§ **Task goal**
Pick out each line of the material below that contains the string "Open", and copy those lines.

++++ Data for processing

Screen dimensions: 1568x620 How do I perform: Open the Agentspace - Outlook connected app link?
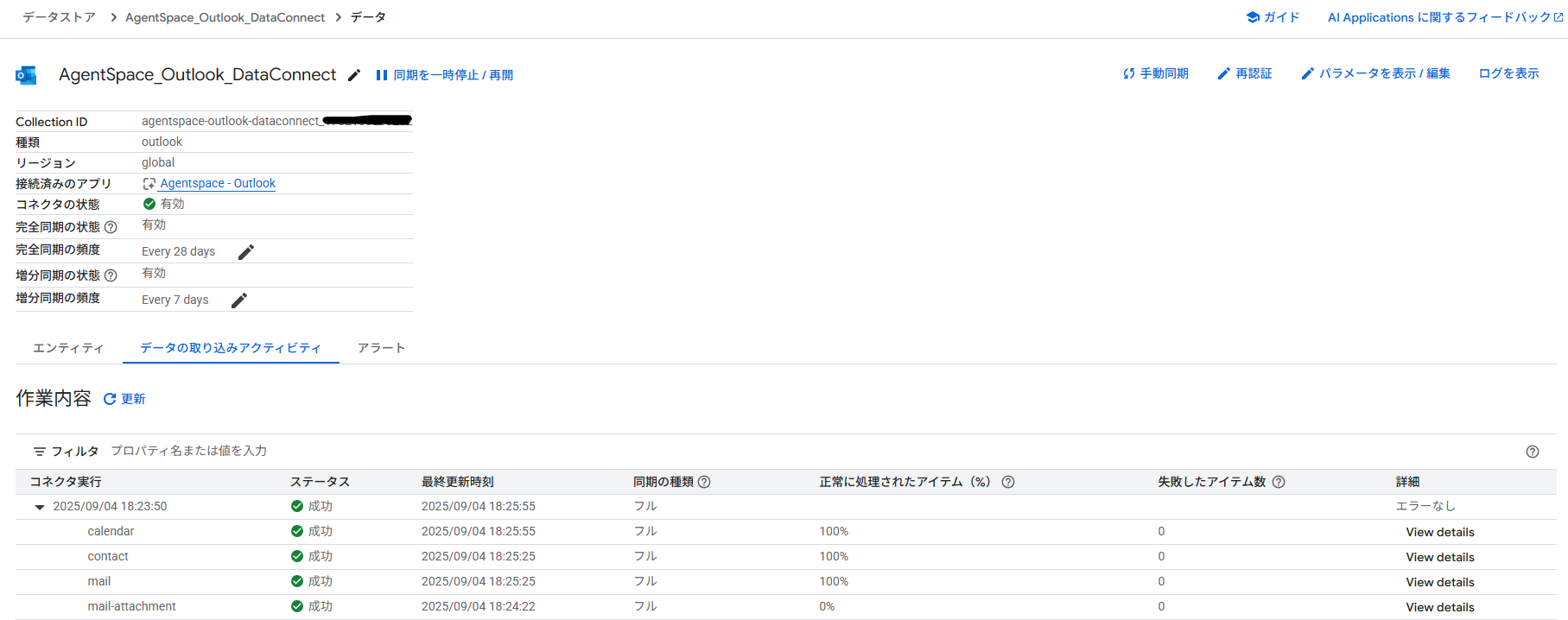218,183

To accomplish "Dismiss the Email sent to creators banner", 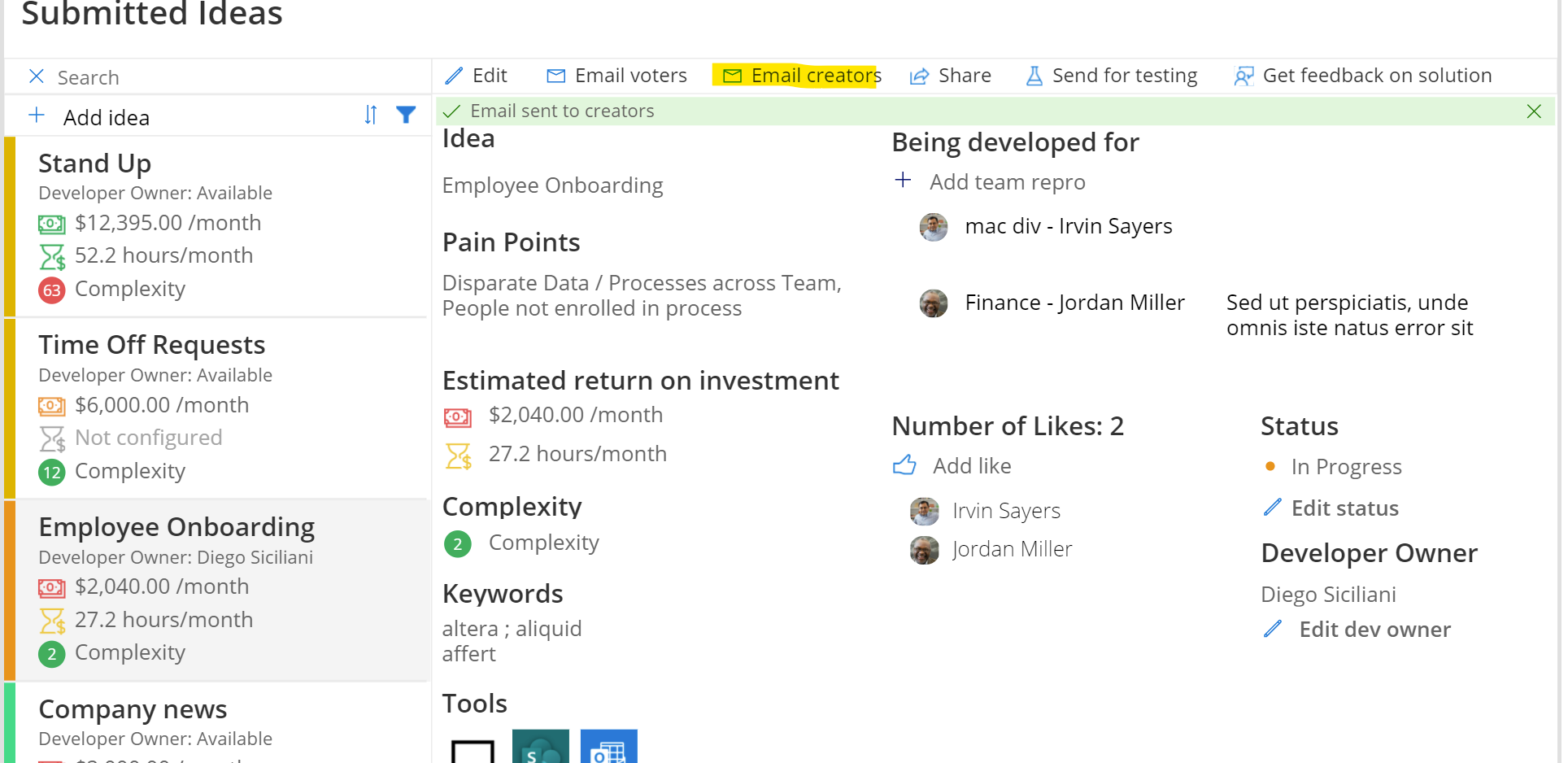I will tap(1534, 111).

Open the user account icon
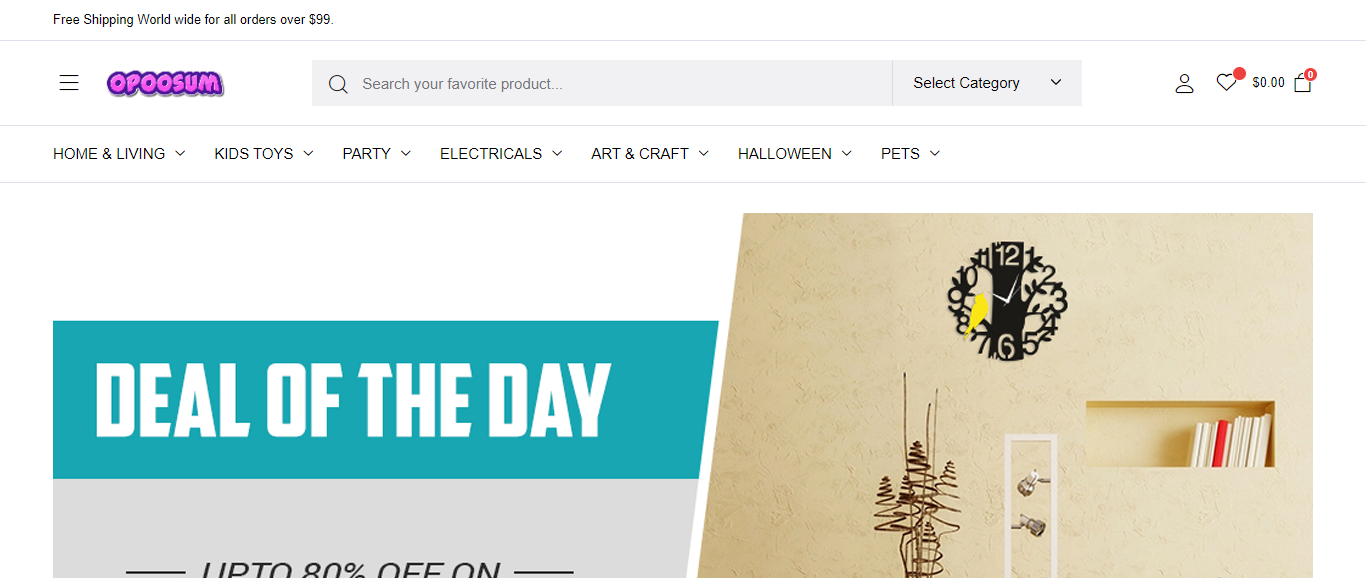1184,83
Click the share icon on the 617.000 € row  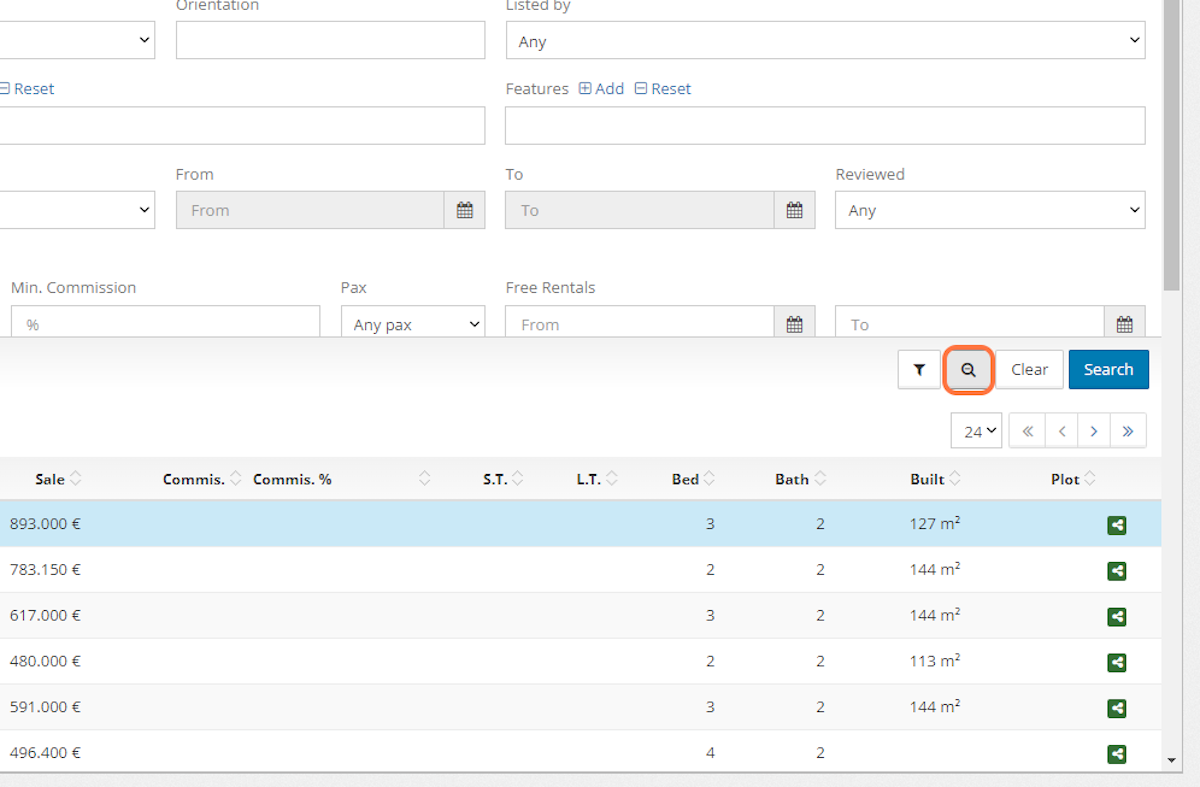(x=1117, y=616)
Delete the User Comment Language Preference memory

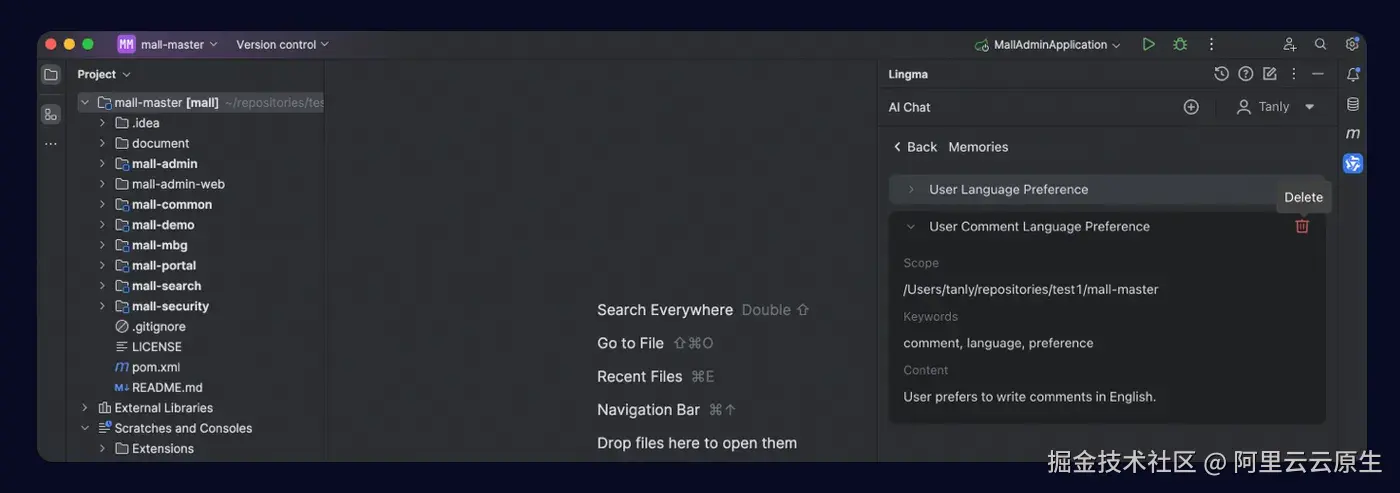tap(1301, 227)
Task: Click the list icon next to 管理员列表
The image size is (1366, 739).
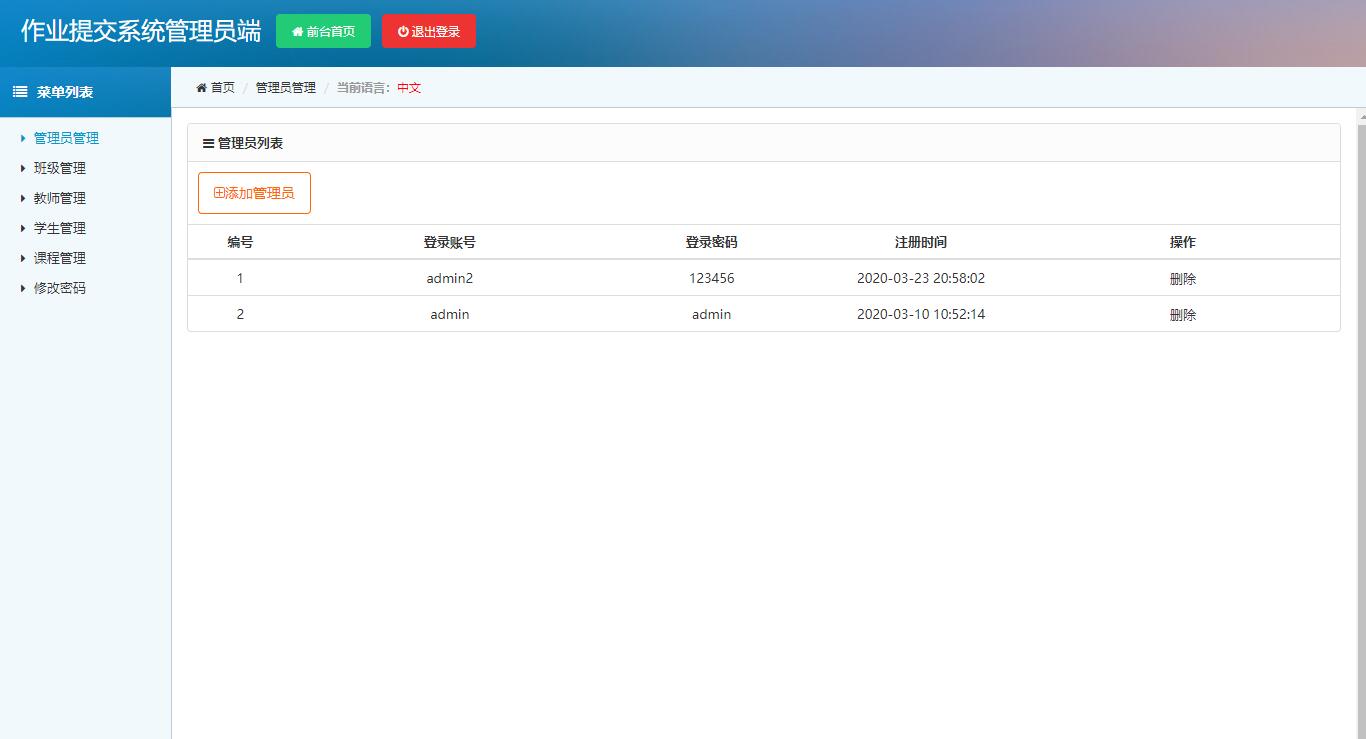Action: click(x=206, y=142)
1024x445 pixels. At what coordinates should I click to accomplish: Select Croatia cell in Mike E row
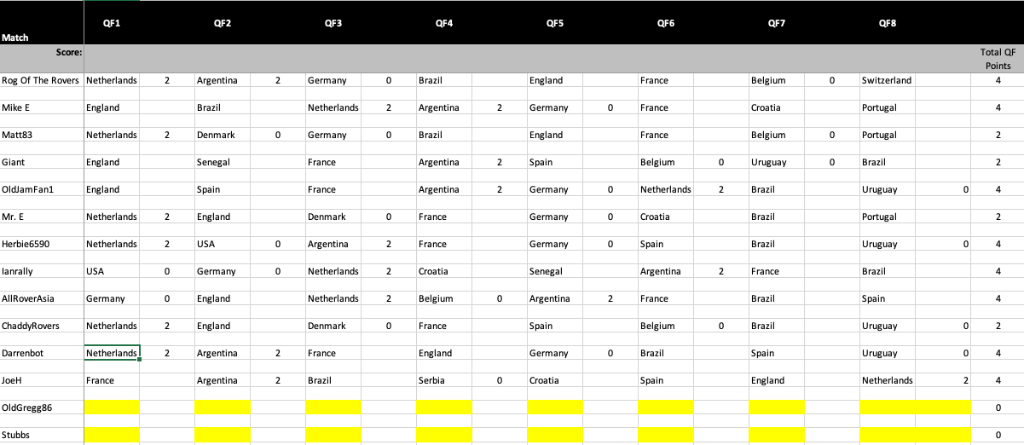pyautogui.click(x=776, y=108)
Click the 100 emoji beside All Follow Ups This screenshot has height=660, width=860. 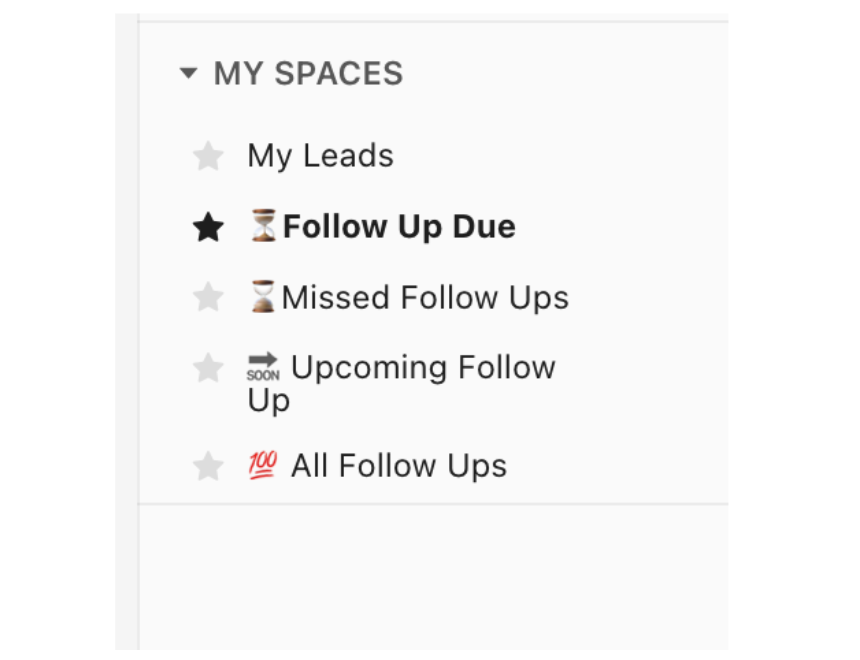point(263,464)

++++++++

§ **Final result**
Screen dimensions: 1568x620 How do I perform: Open the Agentspace - Outlook connected app link?
Open the user account icon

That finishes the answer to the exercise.